Targeting of adenovirus to endothelial cells by a bispecific single-chain diabody directed against the adenovirus fiber knob domain and human endoglin (CD105).

Abstract

The use of adenoviruses for antivascular cancer gene therapy is limited by their low transduction efficiency for endothelial cells. We have developed a recombinant bispecific antibody as a molecular bridge, linking the adenovirus capsid to the endothelial cell surface protein endoglin, for vascular targeting of adenoviruses. Endoglin (CD105), a component of the transforming growth factor beta receptor complex, represents a promising target for antivascular cancer therapy.
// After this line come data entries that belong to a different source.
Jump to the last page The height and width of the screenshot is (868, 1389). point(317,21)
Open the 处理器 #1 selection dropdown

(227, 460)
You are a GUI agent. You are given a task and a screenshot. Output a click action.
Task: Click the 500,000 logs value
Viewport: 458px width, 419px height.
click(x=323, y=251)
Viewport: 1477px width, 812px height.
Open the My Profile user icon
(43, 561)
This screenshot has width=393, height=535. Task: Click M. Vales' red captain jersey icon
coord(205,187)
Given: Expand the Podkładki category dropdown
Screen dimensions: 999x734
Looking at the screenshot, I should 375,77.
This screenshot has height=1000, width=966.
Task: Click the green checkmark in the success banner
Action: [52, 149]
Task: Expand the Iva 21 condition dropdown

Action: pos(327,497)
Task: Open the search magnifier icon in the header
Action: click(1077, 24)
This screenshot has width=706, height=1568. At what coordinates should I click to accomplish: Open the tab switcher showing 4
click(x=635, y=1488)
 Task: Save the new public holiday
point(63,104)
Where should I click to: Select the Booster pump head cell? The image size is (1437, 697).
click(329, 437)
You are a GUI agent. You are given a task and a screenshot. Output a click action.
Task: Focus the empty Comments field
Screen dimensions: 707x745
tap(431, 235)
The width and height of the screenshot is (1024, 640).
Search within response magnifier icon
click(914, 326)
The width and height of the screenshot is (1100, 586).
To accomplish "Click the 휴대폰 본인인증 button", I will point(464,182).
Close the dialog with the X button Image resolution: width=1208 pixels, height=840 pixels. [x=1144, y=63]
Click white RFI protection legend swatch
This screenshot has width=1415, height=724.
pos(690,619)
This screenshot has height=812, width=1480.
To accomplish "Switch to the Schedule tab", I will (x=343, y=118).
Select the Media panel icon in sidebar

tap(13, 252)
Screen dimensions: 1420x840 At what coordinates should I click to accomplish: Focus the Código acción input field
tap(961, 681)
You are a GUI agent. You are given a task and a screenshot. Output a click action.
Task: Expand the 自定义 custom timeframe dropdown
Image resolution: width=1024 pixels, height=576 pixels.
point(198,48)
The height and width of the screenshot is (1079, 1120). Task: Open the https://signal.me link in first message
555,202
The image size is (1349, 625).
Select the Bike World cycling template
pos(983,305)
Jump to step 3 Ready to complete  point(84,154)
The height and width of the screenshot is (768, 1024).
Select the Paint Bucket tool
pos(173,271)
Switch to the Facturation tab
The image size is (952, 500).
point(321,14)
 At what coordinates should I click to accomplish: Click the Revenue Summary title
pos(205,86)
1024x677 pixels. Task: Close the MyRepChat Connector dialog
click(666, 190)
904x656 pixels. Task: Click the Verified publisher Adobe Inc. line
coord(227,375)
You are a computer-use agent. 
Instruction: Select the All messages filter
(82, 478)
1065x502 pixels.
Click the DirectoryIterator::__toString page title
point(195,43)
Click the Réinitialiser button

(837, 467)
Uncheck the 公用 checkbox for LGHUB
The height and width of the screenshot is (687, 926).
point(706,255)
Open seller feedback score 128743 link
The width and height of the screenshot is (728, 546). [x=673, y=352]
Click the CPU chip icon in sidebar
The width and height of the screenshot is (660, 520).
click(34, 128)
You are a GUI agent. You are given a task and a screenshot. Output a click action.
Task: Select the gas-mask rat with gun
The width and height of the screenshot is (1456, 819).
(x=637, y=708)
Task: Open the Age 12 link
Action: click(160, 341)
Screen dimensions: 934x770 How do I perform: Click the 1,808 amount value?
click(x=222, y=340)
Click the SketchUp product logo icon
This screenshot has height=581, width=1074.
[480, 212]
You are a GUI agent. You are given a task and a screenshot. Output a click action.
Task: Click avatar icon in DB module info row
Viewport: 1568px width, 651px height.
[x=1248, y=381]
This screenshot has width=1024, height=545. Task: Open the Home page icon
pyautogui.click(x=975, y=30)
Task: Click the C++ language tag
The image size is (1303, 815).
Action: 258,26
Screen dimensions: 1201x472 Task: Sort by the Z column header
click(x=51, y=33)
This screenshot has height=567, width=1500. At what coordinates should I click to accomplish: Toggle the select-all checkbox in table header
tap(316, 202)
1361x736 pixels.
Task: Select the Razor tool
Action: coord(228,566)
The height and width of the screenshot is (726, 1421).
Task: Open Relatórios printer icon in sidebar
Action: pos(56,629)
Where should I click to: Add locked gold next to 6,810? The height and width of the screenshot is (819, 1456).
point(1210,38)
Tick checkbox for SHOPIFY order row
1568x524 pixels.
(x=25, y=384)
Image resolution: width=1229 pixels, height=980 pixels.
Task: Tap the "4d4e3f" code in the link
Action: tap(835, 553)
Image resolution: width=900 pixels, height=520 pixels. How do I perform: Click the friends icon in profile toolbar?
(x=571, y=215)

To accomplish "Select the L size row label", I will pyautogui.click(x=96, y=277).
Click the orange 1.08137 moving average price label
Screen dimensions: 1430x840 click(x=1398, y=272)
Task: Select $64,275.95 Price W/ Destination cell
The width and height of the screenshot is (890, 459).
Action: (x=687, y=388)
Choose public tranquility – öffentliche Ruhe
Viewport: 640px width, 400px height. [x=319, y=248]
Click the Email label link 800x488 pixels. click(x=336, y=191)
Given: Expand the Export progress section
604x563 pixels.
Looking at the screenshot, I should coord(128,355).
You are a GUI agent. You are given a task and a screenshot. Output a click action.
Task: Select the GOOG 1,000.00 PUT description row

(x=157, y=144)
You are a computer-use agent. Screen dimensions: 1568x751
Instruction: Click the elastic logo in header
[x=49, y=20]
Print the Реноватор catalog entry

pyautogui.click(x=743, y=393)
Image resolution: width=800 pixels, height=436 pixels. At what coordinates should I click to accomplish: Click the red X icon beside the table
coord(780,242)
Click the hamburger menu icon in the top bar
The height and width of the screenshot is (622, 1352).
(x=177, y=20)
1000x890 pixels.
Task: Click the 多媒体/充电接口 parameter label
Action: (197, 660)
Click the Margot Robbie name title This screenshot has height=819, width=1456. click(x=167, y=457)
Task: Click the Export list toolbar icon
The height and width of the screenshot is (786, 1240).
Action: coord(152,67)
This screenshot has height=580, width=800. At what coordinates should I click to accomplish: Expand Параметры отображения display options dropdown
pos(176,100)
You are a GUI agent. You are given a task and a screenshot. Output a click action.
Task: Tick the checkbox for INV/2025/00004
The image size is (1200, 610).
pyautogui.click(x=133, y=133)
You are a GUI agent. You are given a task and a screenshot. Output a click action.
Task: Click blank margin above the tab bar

Endoglin is expressed predominantly on endothelial cells and is upregulated in angiogenic areas of tumors. We isolated single-chain Fv fragments directed against human endoglin from a human semisynthetic antibody library. One of the isolated scFv fragments (scFv C4) bound specifically to various proliferating primary endothelial cells or cell lines including HUVEC, HDMEC, HMVEC, and HMEC. ScFv C4 was therefore used to construct a bispecific single-chain diabody directed against endoglin and the adenovirus fiber knob domain (scDb EDG-Ad). This bispecific molecule mediated enhanced and selective adenovirus transduction of HUVECs, which was independent from binding to the coxsackievirus and adenovirus receptor (CAR) and alpha(v)-integrins. Thus, adenovirus infection was redirected to a new cellular receptor (CD105) and cell entry pathway. These results demonstrate the utility of bispecific single-chain diabodies, which can be produced in large quantities in bacteria, for the retargeting of adenoviruses in cancer gene therapy.